We all know this, almost intuitively perhaps, so what is it that makes us forget?
Take out your bread making recipe and get stuck in, and very quickly you’re going to be up to your wrists in it. Splodge, plop, gloop.
After texting my eldest daughter a breadmaking recipe the other day (she was filling out her lockdown time wisely, eh…) she quickly shot back: “Is it meant to be this sticky?!😲”
Absolutely it is. Flour and water, mix them together… Splodge, plop, gloop. It’s inevitable. And you kind of know it.
And so, what we lack in familiarity of the breadmaking process we can make up for in developing some faith that if the recipe we are using is reliable and we have followed it accurately, then that’s how the dough should be at this stage in the process.
Faith that over the next 15-30 minutes the initial stickiness will transform to a coherent elasticity as the gluten develops.

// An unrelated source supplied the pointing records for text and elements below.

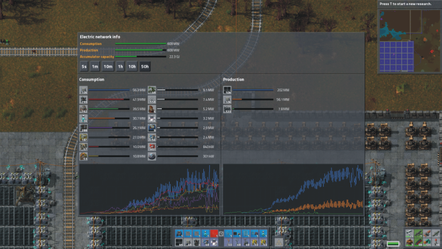Click the Production history graph
The image size is (442, 249).
pos(293,189)
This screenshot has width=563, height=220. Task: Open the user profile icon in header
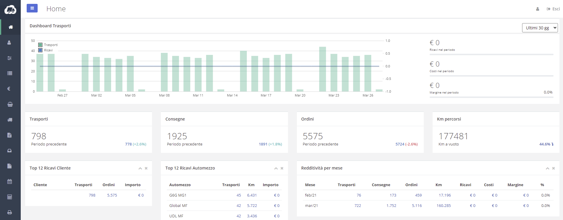[x=538, y=9]
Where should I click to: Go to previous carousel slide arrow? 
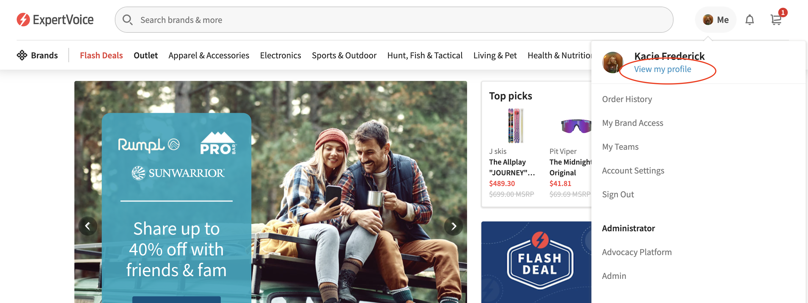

It’s the classic schoolboy error in the home baker’s kitchen: throwing flour at a sticky dough in an attempt to make it more manageable. But all we are doing is fundamentally changing a perfectly good recipe, turning what should be a vital dough into a piece of clay. When we put clay in the oven, a brick is the result. Which we then eat in solitude as the rest of the family tucks into the industrial loaf – the whole reason we embarked on this infernally frustrating endeavour in the first place. I know, I’ve been there, man… I’ve been there.
Don’t be scared. Wetter is better goes the artisan baking sector’s slogan. Splodge, plop, gloop. Have faith.
Amazing bread is here, in your very own kitchen.